(Stored data)
◆ ◆ ◆ ◆ ◆

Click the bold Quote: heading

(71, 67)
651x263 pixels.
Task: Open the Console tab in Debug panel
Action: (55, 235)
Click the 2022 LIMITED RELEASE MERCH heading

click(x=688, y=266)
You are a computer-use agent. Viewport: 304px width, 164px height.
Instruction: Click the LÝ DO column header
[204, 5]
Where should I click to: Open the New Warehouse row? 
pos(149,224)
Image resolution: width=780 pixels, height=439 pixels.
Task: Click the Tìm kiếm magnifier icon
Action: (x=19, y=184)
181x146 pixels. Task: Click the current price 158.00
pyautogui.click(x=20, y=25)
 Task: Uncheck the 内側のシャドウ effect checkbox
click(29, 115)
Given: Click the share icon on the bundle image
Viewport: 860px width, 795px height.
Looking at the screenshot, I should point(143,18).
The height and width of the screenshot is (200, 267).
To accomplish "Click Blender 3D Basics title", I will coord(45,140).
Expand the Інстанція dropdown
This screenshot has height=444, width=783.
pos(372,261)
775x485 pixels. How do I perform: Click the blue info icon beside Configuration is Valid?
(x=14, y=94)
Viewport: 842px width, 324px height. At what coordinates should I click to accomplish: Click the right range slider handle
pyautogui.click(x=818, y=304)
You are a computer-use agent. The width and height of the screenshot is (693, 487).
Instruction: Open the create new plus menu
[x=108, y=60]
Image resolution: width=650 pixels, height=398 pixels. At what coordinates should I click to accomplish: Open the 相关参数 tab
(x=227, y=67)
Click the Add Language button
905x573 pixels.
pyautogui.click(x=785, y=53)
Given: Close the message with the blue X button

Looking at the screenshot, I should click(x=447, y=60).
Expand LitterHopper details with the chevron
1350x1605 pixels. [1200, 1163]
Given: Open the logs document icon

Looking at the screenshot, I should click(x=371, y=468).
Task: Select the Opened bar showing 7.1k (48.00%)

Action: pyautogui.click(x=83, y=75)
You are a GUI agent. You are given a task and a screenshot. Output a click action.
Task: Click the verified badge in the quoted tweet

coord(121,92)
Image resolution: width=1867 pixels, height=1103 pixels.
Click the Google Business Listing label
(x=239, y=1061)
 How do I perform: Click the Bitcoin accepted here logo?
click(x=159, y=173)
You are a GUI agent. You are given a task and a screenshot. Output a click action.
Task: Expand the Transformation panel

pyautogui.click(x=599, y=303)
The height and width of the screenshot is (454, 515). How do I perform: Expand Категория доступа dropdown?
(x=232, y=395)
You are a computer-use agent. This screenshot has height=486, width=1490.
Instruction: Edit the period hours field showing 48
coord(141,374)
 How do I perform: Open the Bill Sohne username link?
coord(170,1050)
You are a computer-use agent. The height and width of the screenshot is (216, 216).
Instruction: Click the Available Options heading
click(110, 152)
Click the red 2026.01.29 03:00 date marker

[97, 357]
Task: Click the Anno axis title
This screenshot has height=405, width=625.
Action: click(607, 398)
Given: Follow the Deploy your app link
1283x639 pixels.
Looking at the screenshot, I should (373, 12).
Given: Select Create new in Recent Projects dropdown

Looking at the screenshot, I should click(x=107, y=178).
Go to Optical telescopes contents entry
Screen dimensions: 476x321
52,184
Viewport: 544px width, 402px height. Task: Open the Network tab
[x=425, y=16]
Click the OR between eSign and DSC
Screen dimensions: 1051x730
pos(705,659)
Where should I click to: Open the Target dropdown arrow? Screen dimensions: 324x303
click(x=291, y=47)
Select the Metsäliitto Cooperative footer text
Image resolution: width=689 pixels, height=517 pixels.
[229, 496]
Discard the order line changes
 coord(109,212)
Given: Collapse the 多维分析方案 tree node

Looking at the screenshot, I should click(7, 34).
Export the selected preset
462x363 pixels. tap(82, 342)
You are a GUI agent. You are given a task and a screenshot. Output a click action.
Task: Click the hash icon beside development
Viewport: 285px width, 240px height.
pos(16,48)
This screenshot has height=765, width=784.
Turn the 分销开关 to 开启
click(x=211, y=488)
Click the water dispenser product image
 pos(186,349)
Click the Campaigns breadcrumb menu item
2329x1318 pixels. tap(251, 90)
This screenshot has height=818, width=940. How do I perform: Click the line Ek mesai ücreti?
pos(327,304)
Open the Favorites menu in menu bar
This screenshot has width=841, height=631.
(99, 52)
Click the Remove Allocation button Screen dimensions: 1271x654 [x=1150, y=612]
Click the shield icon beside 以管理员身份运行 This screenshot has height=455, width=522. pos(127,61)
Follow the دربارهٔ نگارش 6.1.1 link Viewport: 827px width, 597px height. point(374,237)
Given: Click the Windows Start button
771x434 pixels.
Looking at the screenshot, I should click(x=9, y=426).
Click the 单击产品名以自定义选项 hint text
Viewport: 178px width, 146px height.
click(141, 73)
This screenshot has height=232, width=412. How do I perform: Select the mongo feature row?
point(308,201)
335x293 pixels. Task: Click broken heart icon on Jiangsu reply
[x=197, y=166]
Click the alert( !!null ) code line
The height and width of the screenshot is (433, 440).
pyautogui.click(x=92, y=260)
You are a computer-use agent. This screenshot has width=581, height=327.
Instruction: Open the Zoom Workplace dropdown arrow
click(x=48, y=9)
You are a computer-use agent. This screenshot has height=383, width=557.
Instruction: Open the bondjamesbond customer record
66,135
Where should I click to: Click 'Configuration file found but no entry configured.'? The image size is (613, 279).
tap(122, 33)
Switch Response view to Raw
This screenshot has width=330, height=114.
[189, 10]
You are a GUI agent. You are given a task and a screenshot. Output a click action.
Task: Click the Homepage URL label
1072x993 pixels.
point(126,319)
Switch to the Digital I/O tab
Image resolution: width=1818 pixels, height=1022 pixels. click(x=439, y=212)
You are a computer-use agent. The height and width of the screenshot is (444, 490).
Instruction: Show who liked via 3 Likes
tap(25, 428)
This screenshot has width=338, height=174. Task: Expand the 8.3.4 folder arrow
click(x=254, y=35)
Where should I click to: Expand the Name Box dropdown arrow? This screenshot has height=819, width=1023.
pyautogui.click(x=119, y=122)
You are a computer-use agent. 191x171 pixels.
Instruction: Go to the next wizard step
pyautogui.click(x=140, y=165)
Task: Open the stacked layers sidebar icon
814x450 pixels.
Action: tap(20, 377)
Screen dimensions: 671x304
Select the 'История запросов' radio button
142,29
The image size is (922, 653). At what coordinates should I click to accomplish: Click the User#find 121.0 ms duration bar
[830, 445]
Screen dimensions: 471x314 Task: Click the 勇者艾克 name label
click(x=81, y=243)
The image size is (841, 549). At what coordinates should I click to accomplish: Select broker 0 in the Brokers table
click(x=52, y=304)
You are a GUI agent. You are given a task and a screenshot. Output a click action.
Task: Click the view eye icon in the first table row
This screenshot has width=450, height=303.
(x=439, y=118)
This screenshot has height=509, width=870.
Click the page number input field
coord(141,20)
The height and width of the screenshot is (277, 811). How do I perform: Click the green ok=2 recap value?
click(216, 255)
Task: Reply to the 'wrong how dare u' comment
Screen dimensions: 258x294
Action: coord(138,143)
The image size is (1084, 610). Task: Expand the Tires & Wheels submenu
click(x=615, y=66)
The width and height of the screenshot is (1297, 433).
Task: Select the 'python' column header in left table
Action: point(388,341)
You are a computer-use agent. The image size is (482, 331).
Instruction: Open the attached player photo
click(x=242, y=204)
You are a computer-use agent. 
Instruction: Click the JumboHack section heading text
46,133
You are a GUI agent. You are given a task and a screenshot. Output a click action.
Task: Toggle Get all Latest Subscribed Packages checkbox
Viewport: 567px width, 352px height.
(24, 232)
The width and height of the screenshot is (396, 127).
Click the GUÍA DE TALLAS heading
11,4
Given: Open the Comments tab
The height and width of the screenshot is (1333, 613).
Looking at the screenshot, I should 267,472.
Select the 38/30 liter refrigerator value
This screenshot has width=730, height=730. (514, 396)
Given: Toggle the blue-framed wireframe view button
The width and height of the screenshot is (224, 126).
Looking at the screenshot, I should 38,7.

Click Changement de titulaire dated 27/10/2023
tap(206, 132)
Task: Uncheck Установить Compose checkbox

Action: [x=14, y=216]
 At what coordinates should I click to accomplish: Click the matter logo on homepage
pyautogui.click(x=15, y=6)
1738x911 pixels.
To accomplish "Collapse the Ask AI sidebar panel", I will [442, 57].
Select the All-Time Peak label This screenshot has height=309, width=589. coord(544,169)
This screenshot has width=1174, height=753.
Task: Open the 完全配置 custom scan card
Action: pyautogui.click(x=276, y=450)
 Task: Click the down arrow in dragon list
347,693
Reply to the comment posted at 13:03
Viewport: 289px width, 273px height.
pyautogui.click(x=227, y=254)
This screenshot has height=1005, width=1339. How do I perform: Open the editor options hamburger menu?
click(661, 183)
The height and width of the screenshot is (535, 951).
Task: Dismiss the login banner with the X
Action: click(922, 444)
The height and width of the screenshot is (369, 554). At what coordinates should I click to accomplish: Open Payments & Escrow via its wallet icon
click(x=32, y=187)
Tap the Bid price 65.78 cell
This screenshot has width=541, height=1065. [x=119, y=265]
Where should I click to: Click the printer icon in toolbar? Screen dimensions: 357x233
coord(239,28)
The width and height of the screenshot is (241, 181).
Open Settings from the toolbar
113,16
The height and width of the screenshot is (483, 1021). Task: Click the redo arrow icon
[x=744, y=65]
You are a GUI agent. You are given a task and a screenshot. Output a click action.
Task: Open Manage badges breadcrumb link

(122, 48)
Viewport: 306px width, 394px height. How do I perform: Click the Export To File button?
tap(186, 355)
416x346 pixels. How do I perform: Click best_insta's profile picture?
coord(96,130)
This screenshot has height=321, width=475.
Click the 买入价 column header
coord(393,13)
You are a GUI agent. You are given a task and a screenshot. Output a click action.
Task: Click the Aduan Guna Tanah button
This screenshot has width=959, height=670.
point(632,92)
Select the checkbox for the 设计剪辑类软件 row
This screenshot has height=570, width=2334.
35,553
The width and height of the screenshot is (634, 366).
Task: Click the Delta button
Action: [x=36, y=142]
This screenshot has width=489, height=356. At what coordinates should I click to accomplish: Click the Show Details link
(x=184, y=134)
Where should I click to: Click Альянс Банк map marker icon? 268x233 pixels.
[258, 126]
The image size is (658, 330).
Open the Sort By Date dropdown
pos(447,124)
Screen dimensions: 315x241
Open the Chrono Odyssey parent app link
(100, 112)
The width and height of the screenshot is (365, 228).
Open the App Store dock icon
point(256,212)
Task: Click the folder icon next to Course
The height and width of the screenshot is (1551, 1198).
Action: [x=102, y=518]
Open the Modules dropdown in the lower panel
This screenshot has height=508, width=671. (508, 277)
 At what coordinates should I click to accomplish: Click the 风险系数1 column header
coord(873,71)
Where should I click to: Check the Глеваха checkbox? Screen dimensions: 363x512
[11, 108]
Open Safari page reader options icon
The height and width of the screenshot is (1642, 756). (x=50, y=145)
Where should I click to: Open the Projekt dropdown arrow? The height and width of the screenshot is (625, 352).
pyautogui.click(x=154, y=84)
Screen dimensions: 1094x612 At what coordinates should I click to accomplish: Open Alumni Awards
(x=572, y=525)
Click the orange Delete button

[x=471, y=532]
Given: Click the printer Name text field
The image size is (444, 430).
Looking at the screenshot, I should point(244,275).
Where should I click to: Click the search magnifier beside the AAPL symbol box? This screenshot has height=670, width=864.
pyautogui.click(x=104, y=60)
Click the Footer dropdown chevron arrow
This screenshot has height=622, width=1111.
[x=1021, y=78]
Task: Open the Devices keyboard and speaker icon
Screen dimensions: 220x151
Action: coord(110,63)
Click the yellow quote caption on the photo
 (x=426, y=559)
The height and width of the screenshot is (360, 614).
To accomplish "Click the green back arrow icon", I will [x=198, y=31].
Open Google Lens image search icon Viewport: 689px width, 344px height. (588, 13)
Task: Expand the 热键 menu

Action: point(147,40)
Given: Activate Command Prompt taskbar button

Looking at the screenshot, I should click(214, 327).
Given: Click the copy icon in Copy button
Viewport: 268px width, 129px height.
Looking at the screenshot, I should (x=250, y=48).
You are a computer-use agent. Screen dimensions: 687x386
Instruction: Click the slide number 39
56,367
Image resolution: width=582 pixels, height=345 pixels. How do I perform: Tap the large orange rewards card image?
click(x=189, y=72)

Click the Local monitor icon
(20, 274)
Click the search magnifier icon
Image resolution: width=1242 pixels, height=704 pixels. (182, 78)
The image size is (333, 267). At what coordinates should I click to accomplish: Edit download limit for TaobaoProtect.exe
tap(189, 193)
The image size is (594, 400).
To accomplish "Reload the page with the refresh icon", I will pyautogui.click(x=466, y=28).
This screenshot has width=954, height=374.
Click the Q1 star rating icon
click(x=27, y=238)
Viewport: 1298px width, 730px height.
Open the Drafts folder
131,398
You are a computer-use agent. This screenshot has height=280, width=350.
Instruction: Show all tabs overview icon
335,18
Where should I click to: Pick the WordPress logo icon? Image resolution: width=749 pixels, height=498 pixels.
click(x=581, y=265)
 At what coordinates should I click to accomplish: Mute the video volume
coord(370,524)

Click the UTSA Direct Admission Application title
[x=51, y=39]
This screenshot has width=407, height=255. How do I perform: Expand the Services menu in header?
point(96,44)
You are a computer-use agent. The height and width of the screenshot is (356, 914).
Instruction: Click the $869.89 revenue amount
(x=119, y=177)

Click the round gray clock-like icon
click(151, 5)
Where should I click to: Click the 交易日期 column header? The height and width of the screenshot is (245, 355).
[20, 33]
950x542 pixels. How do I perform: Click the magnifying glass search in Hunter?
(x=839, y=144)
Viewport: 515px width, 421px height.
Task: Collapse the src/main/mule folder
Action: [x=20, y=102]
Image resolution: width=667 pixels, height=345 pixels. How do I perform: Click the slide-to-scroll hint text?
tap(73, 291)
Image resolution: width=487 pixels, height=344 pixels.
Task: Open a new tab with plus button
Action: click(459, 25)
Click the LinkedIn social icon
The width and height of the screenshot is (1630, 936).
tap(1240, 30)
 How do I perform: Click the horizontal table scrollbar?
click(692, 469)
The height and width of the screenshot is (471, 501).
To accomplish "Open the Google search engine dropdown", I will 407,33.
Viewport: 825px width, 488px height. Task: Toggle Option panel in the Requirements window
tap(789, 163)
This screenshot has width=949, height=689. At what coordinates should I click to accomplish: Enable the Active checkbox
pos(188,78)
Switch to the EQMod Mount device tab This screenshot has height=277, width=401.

◆ ◆ ◆ ◆ ◆

For this exercise, please output exactly the lines above starting at the line with "Where should I click to: Click the search" and ending at the line with "The height and width of the screenshot is (360, 614).", ends included.

Where should I click to: Click the search magnifier beside the AAPL symbol box? This screenshot has height=670, width=864.
pyautogui.click(x=104, y=60)
Click the Footer dropdown chevron arrow
This screenshot has height=622, width=1111.
[x=1021, y=78]
Task: Open the Devices keyboard and speaker icon
Screen dimensions: 220x151
Action: coord(110,63)
Click the yellow quote caption on the photo
 (x=426, y=559)
The height and width of the screenshot is (360, 614).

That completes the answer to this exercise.